Distinctively, Ithell Colquhoun’s Goose of Hermogenes reads like a hermetic hybrid of The Wicker Man and Alejandro Jodorowsky’s Holy Mountain. Her two previous books, The Crying of the Wind: Ireland and The Living Stones: Cornwall, both intriguing works of ‘travel writing’ provide some indicators of her interests and concerns as a writer and an artist, which she explored to delirious effect with Goose of Hermogenes. Using her travels as a departure point, she places emphasis on the retelling of the folklore and mythology of particularly mystical areas. Her explorations also focus on the shifting relationships between the natural and the more elusive, spectral worlds. Scenes of great natural beauty are evoked and at the same time, the mystical and occult atmosphere is keenly captured. Indeed, at times, one is reminded of the paintings of mystical scenes by the great symbolist artist, Arnold Böcklin.
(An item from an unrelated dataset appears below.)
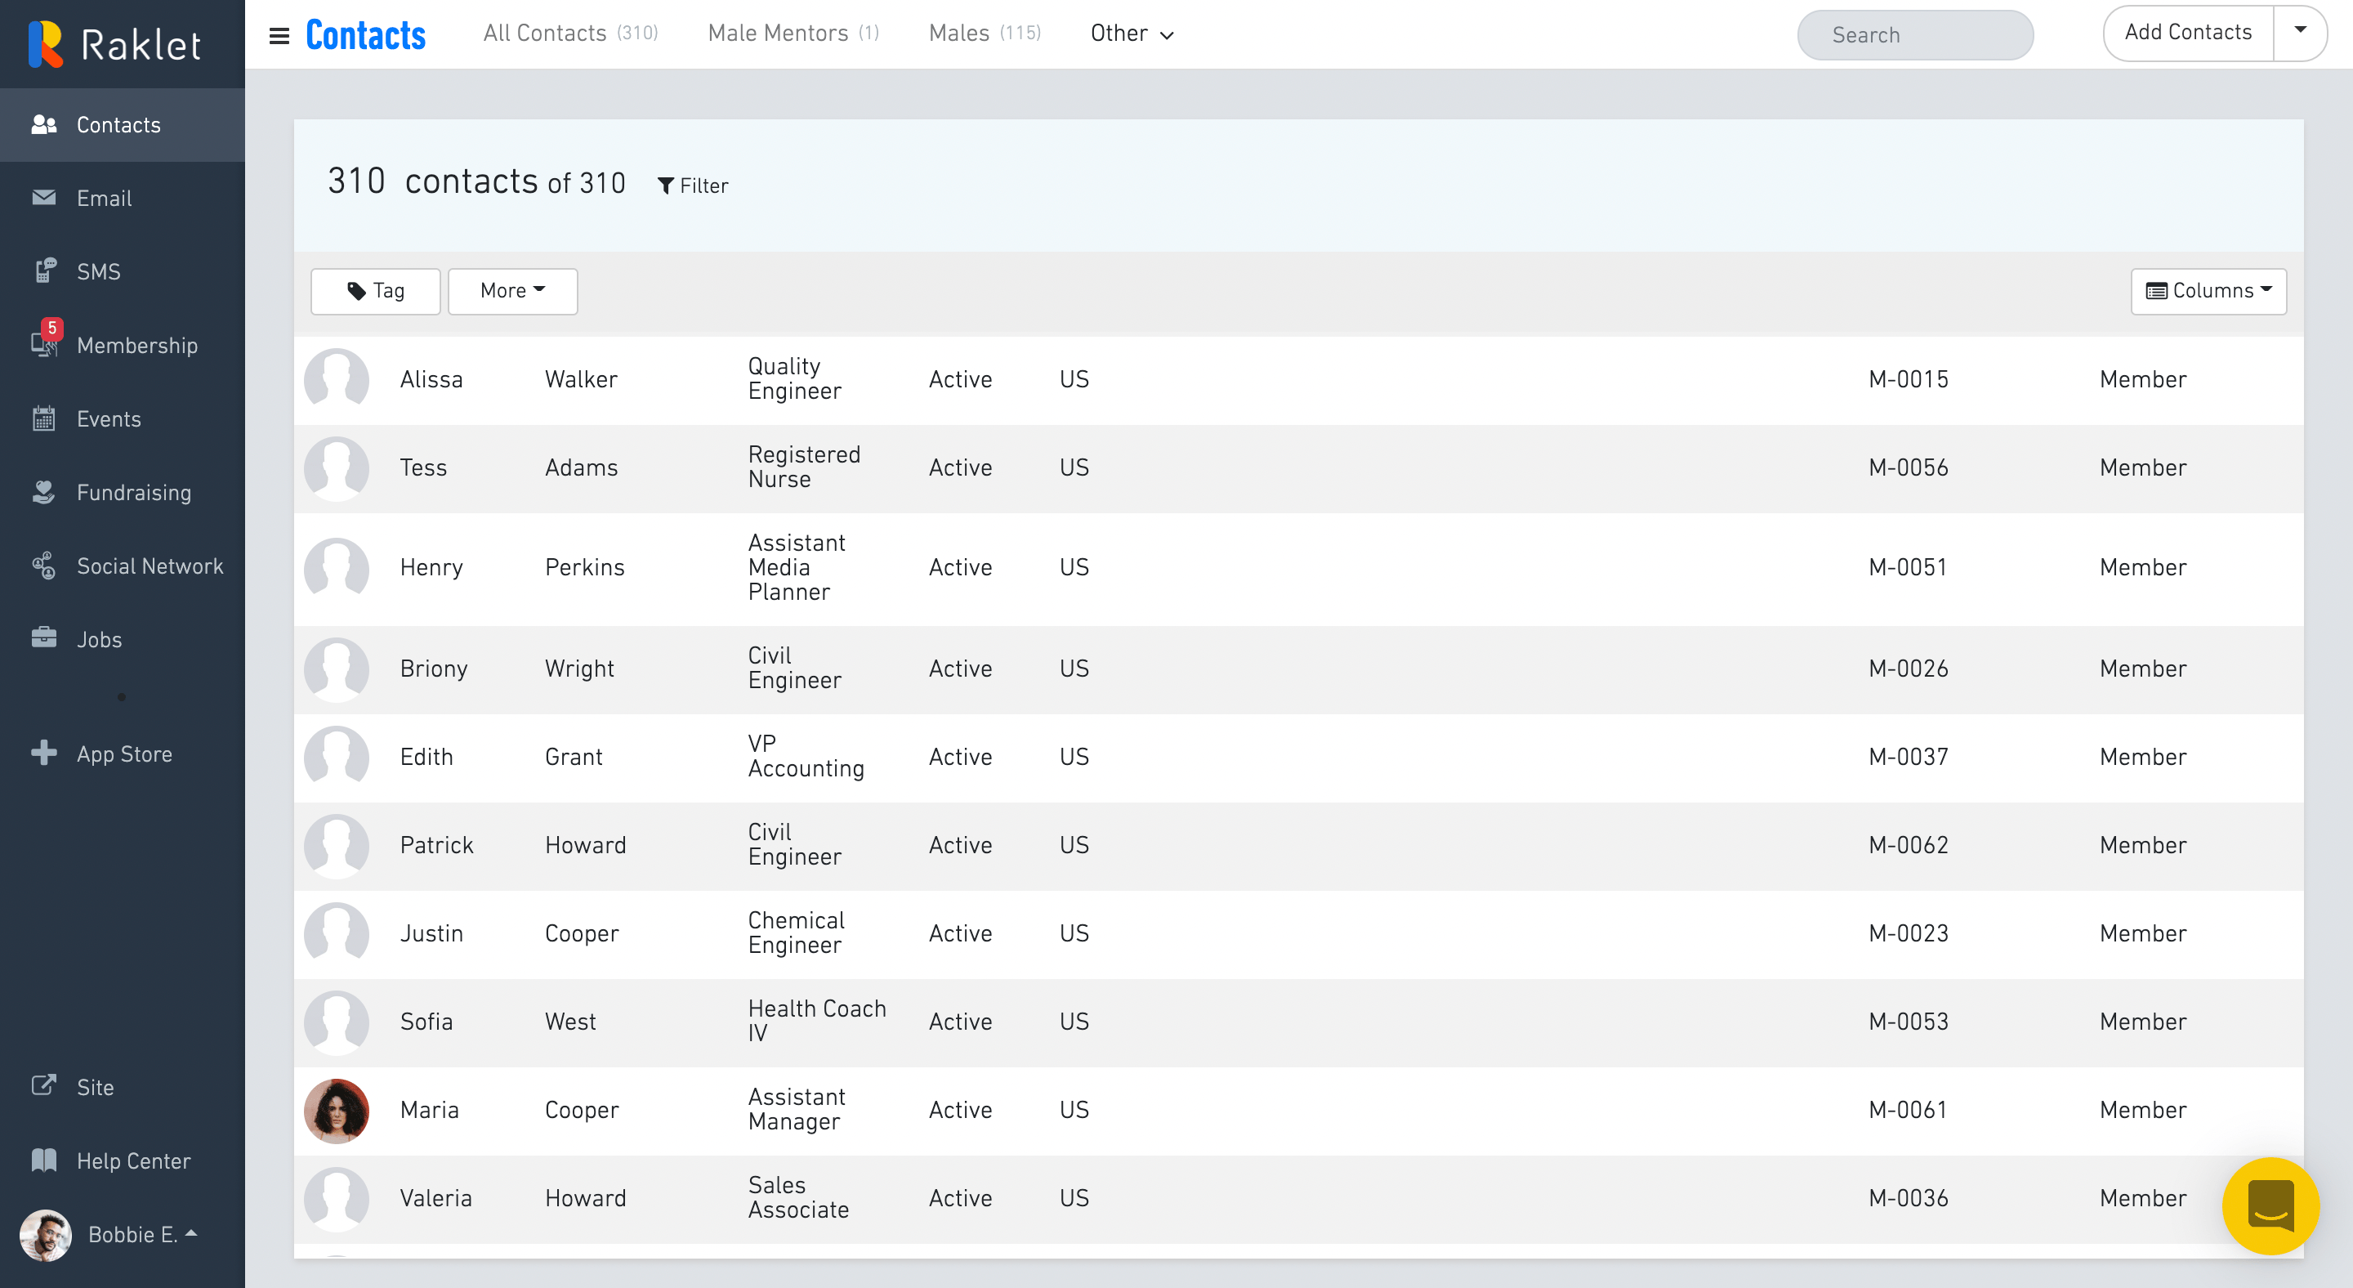Expand the Other views dropdown
The width and height of the screenshot is (2353, 1288).
coord(1131,34)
However, the defining feature to her writings is her deeply felt belief in the occult and the supernatural. Colquhoun speaks of the fantastical like it is ordinary and commonplace, simply part of the fabric of the everyday. From this position she commands a certain authority, as it is apparent from her life that she truly immersed herself into occult literature and practice. Colquhoun’s world is one definitely attuned to the ether, to the arcane realm of spirits and phantasmagoria. Therefore, it can be argued that her interests are not intended to serve as a mere literary device, rather they represent a matter-of-fact acceptance of the co-habitation of our world by the other, and it is this realisation of her scholarly pedigree, as well as her artistic preoccupations, that ultimately makes Goose of Hermogenes all the more extraordinarily and disarmingly strange.
It truly is a fantastic concoction: the combination of obscure medieval occult references with highly lucid automatic writing techniques. Moreover, at times the reader is in the dark as to whether Colquhoun is describing a stream-of-consciousness piece of surrealist abstraction or incanting a nefarious spell of sorts. Again, like in the travel works, there is a certain visionary and dream-like trance quality to her prose that only adds to the overall sensation of disquiet.
A second effect of this alchemical marriage between magick and surrealism is that when the book really takes flight it can be utterly baffling and cryptic, albeit in quite a spectacular way. Again there is a certain appeal in this- I like to think that Colquhoun has concealed many incredible occultist secrets and images into the text which could be revealed through a lifetime of scholarly robe wearing. Alternatively, it’s just wild nonsense. Either way it will linger in the mind like an old dolmen in a field, collecting multiple interpretations like moss.